- Your assignment -
Please set down word for word every line from the one holding "Open the Impact font family dropdown" to the end of the data below, both included.

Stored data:

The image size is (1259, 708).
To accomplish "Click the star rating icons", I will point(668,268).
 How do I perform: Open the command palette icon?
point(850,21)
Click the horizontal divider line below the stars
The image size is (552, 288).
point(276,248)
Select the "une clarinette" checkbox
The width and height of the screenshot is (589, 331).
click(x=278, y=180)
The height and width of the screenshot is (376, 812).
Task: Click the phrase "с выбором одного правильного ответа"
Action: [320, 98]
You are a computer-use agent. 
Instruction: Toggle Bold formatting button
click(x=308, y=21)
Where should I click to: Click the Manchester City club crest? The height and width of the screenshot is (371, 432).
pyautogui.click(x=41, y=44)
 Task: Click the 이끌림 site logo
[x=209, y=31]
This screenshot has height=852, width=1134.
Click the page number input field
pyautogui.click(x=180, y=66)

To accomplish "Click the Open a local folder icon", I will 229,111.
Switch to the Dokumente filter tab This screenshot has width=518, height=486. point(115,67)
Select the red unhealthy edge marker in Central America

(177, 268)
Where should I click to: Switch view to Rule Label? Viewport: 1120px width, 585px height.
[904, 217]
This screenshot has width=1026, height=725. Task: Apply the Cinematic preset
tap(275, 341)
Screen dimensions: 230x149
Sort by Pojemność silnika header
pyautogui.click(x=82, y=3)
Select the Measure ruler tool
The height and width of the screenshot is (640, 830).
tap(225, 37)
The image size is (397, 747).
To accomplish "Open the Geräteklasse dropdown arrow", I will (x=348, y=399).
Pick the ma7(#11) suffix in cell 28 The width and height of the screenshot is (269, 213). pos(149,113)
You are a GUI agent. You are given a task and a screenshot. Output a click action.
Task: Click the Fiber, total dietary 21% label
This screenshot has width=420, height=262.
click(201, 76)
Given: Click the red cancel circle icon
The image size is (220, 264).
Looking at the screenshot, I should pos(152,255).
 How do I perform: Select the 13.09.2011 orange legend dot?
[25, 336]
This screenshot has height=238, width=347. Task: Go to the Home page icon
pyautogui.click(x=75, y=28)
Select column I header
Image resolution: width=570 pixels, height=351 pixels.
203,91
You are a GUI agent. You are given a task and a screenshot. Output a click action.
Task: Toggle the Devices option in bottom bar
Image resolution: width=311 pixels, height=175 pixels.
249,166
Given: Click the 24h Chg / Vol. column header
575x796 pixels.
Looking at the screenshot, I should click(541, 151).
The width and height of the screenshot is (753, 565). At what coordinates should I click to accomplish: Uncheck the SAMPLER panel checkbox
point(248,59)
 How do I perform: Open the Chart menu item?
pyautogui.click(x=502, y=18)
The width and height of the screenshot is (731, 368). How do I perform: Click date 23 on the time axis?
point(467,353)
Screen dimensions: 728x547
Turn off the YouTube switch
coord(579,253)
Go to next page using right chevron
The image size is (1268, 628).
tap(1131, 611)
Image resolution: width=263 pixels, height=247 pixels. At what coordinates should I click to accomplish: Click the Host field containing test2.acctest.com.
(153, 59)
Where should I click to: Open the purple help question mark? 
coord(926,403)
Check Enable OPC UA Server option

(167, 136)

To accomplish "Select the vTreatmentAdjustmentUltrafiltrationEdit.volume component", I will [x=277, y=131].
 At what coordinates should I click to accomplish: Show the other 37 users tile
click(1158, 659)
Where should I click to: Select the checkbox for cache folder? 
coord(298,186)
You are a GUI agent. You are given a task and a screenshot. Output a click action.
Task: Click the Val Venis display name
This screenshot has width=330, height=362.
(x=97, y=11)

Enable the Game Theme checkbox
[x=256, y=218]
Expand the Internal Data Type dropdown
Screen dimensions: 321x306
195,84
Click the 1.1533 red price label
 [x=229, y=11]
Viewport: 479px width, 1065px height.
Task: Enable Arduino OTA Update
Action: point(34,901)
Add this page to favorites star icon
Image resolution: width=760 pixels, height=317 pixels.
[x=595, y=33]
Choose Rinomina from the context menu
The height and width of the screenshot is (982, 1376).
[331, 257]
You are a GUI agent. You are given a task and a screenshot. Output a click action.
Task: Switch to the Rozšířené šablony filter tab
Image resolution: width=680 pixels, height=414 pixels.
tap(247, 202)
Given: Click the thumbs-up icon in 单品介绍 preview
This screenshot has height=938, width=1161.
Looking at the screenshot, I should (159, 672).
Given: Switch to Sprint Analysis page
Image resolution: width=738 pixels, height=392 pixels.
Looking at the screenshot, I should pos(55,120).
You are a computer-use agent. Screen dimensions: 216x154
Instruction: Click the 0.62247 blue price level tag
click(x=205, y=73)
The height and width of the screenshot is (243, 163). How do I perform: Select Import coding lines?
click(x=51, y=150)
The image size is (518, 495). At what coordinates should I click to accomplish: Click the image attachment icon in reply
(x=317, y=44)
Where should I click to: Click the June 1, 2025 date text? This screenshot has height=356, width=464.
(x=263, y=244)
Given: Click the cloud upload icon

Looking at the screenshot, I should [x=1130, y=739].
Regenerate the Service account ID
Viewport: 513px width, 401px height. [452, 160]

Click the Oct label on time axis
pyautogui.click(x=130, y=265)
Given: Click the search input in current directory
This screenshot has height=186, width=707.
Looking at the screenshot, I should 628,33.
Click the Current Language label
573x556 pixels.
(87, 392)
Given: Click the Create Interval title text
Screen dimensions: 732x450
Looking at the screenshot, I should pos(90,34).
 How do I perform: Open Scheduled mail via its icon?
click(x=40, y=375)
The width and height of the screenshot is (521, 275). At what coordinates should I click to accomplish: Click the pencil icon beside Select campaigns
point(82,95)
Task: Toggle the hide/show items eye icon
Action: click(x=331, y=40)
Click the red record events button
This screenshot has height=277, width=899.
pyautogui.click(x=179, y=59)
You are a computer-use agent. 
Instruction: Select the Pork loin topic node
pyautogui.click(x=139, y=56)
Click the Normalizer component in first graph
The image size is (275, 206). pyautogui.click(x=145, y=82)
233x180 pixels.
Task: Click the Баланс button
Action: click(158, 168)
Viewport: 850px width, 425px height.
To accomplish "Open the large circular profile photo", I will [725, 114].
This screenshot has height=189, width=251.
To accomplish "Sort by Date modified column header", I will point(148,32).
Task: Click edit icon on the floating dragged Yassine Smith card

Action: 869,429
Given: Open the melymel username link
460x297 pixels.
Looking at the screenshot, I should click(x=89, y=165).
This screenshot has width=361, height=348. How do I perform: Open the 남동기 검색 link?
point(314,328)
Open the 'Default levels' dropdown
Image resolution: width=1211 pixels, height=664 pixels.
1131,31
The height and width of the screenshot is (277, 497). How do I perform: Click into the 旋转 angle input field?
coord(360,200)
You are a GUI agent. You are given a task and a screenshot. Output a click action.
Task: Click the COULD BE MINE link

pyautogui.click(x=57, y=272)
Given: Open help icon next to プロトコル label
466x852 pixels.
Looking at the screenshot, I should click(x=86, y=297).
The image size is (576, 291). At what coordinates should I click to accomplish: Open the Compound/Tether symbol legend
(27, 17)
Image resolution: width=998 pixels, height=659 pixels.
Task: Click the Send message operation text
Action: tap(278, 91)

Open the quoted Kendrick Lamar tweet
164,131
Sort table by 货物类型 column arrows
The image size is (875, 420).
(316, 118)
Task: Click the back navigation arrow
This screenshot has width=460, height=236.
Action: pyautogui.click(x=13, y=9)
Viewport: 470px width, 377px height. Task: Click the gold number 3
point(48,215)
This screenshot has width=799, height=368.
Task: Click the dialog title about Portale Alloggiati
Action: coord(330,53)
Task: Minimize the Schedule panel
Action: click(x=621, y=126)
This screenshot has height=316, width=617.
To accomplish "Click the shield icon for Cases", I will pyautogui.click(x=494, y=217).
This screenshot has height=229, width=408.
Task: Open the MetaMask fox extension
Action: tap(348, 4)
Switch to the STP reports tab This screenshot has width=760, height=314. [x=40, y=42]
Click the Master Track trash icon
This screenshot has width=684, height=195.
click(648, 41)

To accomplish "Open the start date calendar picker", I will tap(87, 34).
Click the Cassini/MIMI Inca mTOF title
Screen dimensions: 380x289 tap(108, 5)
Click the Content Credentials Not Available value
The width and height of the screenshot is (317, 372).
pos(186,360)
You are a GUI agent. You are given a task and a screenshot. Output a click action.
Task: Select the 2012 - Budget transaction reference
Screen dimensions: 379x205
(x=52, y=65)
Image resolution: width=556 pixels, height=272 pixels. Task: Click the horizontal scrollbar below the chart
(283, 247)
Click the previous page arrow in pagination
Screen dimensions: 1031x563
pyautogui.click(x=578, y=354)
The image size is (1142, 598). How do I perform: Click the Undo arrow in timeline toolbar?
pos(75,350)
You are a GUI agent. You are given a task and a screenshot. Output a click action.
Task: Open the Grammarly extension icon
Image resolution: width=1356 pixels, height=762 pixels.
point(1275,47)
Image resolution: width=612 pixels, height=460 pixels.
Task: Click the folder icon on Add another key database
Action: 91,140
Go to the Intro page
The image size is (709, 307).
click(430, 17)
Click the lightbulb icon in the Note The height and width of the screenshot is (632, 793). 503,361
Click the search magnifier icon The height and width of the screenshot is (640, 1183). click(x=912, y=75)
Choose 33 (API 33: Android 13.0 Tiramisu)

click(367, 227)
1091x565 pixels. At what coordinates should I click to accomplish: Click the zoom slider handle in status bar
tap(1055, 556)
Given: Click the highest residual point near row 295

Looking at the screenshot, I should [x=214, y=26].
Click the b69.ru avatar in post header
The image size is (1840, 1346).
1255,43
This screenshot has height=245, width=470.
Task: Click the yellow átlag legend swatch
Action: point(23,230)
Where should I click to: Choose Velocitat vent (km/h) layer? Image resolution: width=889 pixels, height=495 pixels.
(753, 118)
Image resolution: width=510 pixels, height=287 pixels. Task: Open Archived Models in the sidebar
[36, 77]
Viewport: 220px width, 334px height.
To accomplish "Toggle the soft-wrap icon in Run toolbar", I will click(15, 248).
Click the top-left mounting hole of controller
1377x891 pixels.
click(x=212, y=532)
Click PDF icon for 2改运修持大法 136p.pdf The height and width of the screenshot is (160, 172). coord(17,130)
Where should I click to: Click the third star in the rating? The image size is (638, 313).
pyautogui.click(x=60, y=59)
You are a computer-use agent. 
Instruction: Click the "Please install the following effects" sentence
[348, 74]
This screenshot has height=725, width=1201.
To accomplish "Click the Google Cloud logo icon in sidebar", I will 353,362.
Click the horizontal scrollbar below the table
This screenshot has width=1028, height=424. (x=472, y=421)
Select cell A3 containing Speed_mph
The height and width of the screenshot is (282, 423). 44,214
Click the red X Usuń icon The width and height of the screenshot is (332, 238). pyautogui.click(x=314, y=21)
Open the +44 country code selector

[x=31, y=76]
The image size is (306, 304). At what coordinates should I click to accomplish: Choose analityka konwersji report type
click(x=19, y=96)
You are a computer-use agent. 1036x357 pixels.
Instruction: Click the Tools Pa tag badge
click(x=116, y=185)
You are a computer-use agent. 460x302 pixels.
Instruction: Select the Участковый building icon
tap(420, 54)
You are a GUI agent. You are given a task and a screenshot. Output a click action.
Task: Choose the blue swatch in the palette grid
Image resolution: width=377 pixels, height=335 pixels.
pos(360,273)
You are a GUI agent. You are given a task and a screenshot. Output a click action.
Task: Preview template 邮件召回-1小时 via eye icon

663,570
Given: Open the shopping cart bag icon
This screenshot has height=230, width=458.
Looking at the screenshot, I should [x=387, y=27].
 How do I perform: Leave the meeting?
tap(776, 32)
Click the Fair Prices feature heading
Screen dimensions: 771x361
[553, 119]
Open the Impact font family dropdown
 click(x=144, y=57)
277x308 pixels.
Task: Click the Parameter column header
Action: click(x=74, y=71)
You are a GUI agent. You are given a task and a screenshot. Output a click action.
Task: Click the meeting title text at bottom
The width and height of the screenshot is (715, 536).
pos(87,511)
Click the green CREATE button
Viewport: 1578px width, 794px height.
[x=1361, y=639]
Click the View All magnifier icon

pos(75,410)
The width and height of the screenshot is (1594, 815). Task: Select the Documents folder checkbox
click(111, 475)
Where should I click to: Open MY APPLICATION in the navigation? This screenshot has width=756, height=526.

- Solution -
Open the Impact font family dropdown
 click(x=144, y=57)
277x308 pixels.
Task: Click the Parameter column header
Action: click(x=74, y=71)
You are a GUI agent. You are given a task and a screenshot. Output a click action.
Task: Click the meeting title text at bottom
The width and height of the screenshot is (715, 536).
pos(87,511)
Click the green CREATE button
Viewport: 1578px width, 794px height.
[x=1361, y=639]
Click the View All magnifier icon

pos(75,410)
The width and height of the screenshot is (1594, 815). Task: Select the Documents folder checkbox
click(111, 475)
Where should I click to: Open MY APPLICATION in the navigation? This screenshot has width=756, height=526.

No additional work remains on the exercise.